First list attributes usings listAttributes(MyMart). Next in RStudio, visualize the resulting dataframe and get the rows you’d you’d like to collect. Make sure that they all have the same value in the third ‘page’ column. Next you can create a list by indexing the data frame.

all_atts = listAttributes()my_atts = all_atts[1:47,1]

Finally, you can pass that in to he getBM call as attributes=my_atts. Note the 1:47 row index. The max number of attributes I’ve been able to retrieve is 47.

To collect the correct data, you may need to change the attributes and filters to match specifically what you’re looking for. If you already have the information used in each of the four arguments, great. Otherwise, you can simply look them up in the same way that you looked up available species datasets:

listAttributes()

listFilters()

listValues()

Using biomaRt, you can collect, convert, extract, or whatever else you need to do using the functions available with biomaRt. To get a full sense of the capabilities of biomaRt, have a look at the docs and read through each of the functions to see what they do.


https://bioconductor.org/packages/release/bioc/manuals/biomaRt/man/biomaRt.pdf

In the example above, we are getting genes that have a particular GoTerm ID in their row under the go_id column. So where do we get those go_id GoTerm IDs? There are couple different ways you can do this, but the easiest way that I currently know of is to load up to the basic gene ontology database and search for terms in the browser. To load up the onotology, simply go to:

http://geneontology.org/ontology/go-basic.obo


From here you can use Ctrl-F to search for terms such as such as ‘cell’, ‘migration’, or something more complex, such as ‘alpha-1,3-mannosyltransferase activity’. Let’s say I want a list of genes assocated with ‘Limb Development’. The go-basic.obo database has the go_id GO:0060173 associated with Limb Development, let lets try replacing the go_id in the above getBM() call:

gene.data=getBM(attributes=c('mgi_symbol', 'ensembl_transcript_id', 'go_id'), filters='go_id', values = 'GO:0060173', mart=ensembl)

 

This call returns a data frame that looks like this:

head(gene.data)               

mgi_symbol      ensembl_transcript_id           go_id

1    Intu            ENSMUST00000061590    GO:0060173

2 Intu               ENSMUST00000091186    GO:0060173

3   Ift122           ENSMUST00000112925    GO:0060173

4   Ift122           ENSMUST00000038234    GO:0060173

5   Pam             ENSMUST00000097625    GO:0060173

6   Bmpr2         ENSMUST00000087435    GO:0060173

I’m interested in retrieving mouse gene symbols in this case, so I’m selecting mgi_symbol as one of my attributes (columns) to return. If I also wanted entrezgene IDs (for example if I’m running goatools to perform enrichment analysis locally), then I could add in entrezgene IDs as an attribute. Agains, use listAttributes() to see all available columns. You’ll notice that there are already some duplicates in my gene symbol column, so I’ll need to get rid of those. We’ll do this using the unique() built-in command and our gene.data, but selecting only the first column (mgi_symbol):

uniq.symbols = as.data.frame(unique(gene.data[,1]))

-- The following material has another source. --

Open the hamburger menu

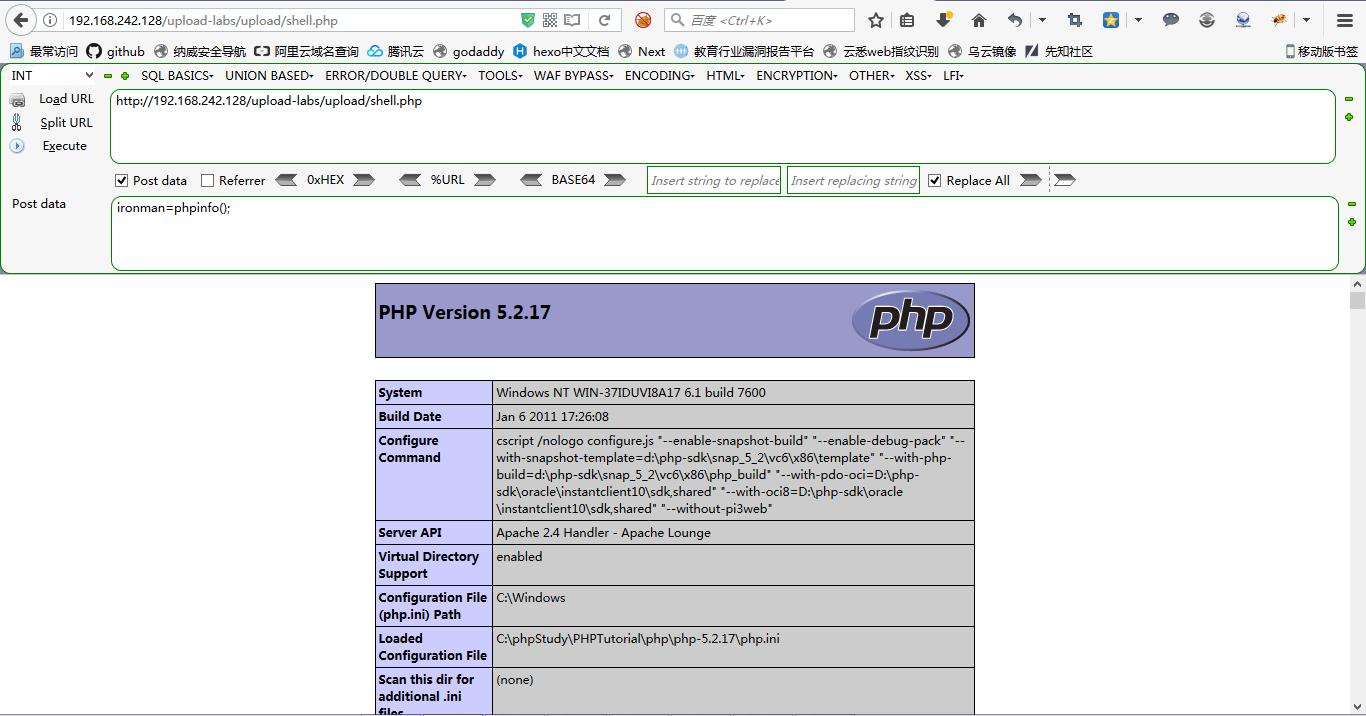pyautogui.click(x=1345, y=20)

Unique() – removes duplicates. gene.data[,1] – ignores rows and returns only the first column for processing. [row,col] as.data.frame() – makes the variable clickable if you are using Rstudio. With this you should be able to do:

head(uniq.symbols)

1 Intu

2 Ift122

3 Pam

4 Bmpr2

5 Gli3

6 Ift172

Excellent! So that’s it. You now know how to grab entire lists of genes associated with specific go term processes based on their go_id using bioconductor’s biomaRt.